If I had to choose 1 bike, and money was not an issue, I would purchase the TCR Advanced with the standard double crank. Only change I might make (based on your input), would be to replace the 12-25 cassette with a 12-27.

Good luck with your choice. Respond back with your final decision. Would love to know how things worked out.


----------



## ice107s (Jul 21, 2011)

*help needed*

Hi guys,

I am new to rod bike but when i saw giant models i just cannot stop loving it. I am not a racer i do not go for competitive ride. I used the bike for work, everyday use, long rides, i need speed and able to climb hills, i saw the defy 1 and tcr composite 1 models. which 1 should i choose? I am recommended with defy1 over tcr composite 1 as it is uncomfortable. What do you guys think. i need help. Thanks


----------



## Wildcard (Apr 29, 2011)

I have a Defy 1 and think it is great.

Form what I have heared you should steer clear of the TCR composite at all costs.


----------



## willieboy (Nov 27, 2010)

ice107s said:


> Hi guys,
> 
> I am new to rod bike but when i saw giant models i just cannot stop loving it. I am not a racer i do not go for competitive ride. I used the bike for work, everyday use, long rides, i need speed and able to climb hills, i saw the defy 1 and tcr composite 1 models. which 1 should i choose? I am recommended with defy1 over tcr composite 1 as it is uncomfortable. What do you guys think. i need help. Thanks


While I'm an owner of the Defy Advanced 1 that doesn't make it the right bike for everyone. You will read many times on these forums that the fit is everything. Ride them both and you will know  There are many great bikes out there. Find the one that feels right and go for it. It's the best thing I ever did  Enjoy the process and good luck. Let us know how you make out.


----------



## lewdvig (Oct 4, 2004)

My 2010 TCR Advanced is super comfy and with a compact chainring there is nothing in the rocky mountain foothills that I can't climb (think I have a 27 in back, not sure). I am totally middle of the pack, you would likely kick my butt. 

You will be able to get lower and more aero on the TCR. 22 MPH rides = lots of time on the drops.

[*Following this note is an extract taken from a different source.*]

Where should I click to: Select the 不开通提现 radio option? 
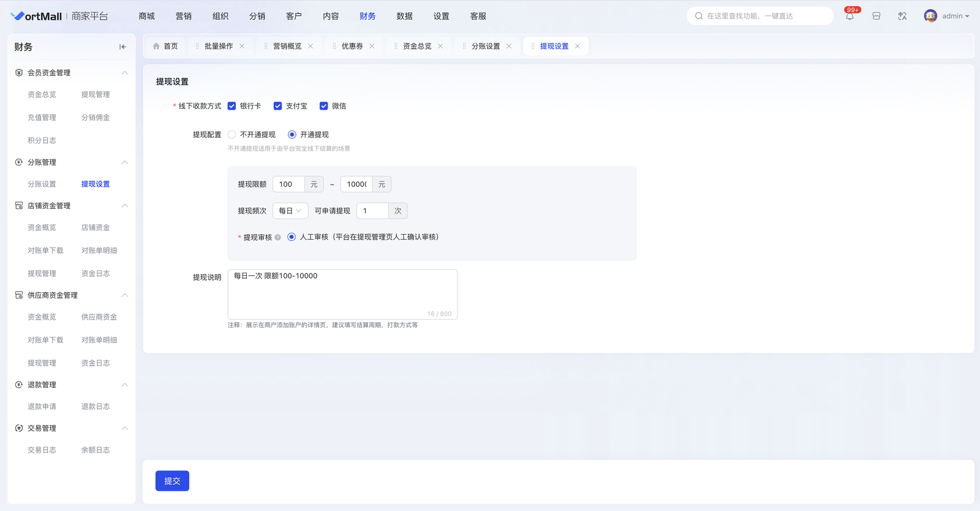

You will be happy with both though so don't sweat it too much.


----------



## tnancarvis (Jun 27, 2011)

Wildcard, would like to know where you heard that you should steer clear of the TCR composite. Thanks.


----------



## rluuluu (Jun 29, 2011)

+1 for why to stay away from TCR Composite.


----------



## V3T (May 19, 2011)

rluuluu said:


> +1 for why to stay away from TCR Composite.


Why..?


----------



## rluuluu (Jun 29, 2011)

Because I'd like to know why as well


----------



## lewdvig (Oct 4, 2004)

The weather was a little dicey today so instead of heading out towards the mountains I thought I would do a lap of my city courtesy of it's extensive pathway.

Some of the paths are smooth, but the Canadian winter is as hard to paths as it is on roads, so you need to deal with lots of ruts, roots and holes. I left the house prepared to be fixing flats.

It was about a 2.5 hour ride and distance was 70 km (it is a pathway after all). I can honestly say my 2010 TCR adv is a smoother ride on this route than my Santa Cruz Blur - no joke.

In my 30 years of racing/riding bikes I can honestly say this is the best bike that I have ever owned (compared to Colnagos, Pinarellos, Williers, Lemonds, Cannondales...). The acceleration on short sharp climbs is mind boggling and the effort to keep the bike at 30kph on the flats feels like zero (which of course makes you want to go faster). 

I swapped out the Aksium wheels that came on my bike for Kysrium Elites (really old ones) with Vittoria Open Corsas. Those supple tires might have helped some.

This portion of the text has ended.